Back on Aug. 31, Washington Attorney General Rob McKenna aired some strong concerns about incidents of underage sex trafficking on Backpage.com, a nationwide online classifieds operation owned by Village Voice Media, LLC (and used by the VVM LLC-owned Seattle Weekly).
To press those concerns, McKenna and 45 other attorneys general then requested—"in lieu of a subpoena"—that Backpage answer a long list of questions about its business practices by Sept. 14. At Backpage's request, an extension of the deadline was granted. Then, on Friday, a response from Backpage arrived—and this afternoon McKenna's office made it public (.pdf).
The tone of Backpage's response to the AGs is respectful ("We are pledged to work cooperatively with law enforcement to protect children"), but also firm in its continued insistence that "any prosecution or threatened prosecution of Backpage.com would infringe free speech rights under the First Amendment since a governmental attempt to shut down all or part of a perfectly lawful web site would silence vast amounts of constitutionally protected free speech."
McKenna is not mollified.
“The letter says that Backpage.com is committed to combating child sex trafficking,” he said in a statement released by his office this afternoon. “But given the number of obviously illegal services advertised on Backpage.com, and the number of minors ensnared by traffickers using the site, we’re quite interested in learning how Backpage.com supports that claim. Attorneys at my office and around the country are now carefully reviewing the materials.”

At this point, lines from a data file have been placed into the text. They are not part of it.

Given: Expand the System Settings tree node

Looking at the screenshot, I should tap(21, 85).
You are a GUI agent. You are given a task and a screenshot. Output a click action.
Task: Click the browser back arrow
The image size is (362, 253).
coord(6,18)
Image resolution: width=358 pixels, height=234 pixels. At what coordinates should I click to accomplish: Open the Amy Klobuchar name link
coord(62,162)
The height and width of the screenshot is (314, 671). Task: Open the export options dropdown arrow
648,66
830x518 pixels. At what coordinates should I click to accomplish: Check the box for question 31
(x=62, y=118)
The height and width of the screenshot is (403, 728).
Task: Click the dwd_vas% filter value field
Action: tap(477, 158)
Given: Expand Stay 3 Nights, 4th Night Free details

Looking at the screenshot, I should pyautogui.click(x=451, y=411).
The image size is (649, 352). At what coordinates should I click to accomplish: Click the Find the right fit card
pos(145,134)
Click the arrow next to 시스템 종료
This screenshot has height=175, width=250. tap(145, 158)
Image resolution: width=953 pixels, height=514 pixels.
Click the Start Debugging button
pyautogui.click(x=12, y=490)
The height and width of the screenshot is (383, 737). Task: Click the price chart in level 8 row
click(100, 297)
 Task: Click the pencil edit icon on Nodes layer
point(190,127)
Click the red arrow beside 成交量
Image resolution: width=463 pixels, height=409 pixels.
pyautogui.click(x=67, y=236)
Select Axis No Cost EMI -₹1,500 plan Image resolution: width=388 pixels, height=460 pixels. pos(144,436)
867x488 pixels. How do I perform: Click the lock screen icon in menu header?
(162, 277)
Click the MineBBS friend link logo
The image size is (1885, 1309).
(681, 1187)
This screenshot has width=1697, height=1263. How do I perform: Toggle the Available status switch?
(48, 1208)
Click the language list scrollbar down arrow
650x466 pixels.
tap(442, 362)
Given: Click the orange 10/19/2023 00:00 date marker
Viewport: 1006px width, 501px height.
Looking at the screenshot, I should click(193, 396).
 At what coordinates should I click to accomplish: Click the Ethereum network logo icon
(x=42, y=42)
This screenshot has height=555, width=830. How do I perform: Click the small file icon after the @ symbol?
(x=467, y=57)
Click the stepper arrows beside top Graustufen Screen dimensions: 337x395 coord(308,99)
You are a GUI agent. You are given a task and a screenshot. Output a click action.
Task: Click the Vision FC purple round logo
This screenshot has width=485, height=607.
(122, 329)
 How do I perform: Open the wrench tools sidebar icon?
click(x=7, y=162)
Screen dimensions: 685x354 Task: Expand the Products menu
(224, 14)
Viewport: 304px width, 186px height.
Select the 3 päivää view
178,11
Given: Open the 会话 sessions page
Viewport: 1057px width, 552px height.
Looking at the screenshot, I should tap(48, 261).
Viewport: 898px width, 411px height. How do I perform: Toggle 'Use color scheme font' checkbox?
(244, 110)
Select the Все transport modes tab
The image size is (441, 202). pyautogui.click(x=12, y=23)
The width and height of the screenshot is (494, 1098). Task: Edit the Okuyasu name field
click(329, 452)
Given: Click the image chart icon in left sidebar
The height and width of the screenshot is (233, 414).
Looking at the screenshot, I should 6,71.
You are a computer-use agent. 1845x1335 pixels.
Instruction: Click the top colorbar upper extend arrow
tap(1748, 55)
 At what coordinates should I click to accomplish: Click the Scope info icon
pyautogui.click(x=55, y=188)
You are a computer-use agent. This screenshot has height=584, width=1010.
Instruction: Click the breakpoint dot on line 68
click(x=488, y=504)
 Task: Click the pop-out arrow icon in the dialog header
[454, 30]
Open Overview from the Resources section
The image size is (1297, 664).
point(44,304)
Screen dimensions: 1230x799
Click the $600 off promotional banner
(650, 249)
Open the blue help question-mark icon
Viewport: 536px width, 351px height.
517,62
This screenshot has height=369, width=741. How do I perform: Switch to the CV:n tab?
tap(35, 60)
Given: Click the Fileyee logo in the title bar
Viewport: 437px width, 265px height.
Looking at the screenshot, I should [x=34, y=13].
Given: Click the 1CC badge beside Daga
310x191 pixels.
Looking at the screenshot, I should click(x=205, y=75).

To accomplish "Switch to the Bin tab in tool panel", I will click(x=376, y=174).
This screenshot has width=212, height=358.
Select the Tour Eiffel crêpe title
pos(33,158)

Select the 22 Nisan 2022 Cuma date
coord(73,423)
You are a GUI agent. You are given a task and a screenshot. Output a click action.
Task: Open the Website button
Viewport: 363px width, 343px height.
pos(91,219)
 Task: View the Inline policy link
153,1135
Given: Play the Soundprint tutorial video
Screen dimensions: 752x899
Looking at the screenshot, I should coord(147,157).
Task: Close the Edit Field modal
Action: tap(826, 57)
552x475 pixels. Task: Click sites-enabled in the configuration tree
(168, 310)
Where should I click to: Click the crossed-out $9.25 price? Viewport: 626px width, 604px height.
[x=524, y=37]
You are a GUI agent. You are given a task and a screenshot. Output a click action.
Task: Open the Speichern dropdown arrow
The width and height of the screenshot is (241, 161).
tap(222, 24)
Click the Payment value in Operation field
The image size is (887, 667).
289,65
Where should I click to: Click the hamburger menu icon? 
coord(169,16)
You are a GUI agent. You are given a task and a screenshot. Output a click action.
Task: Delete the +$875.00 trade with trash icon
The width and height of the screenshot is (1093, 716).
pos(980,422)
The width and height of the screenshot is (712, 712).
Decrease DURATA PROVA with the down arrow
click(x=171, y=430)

He added that the number of attroneys general involved has now grown to 51—"representing 48 states and three territories"—and he repeated his call for Backpage to unilaterally shutter its online escort ads.
"The adult services section should be shut down,” McKenna said. “Prostitution disproportionately harms kids, runaways and former victims of child sexual abuse. It’s unfortunate that businesses like Backpage.com profit from that kind of exploitation.”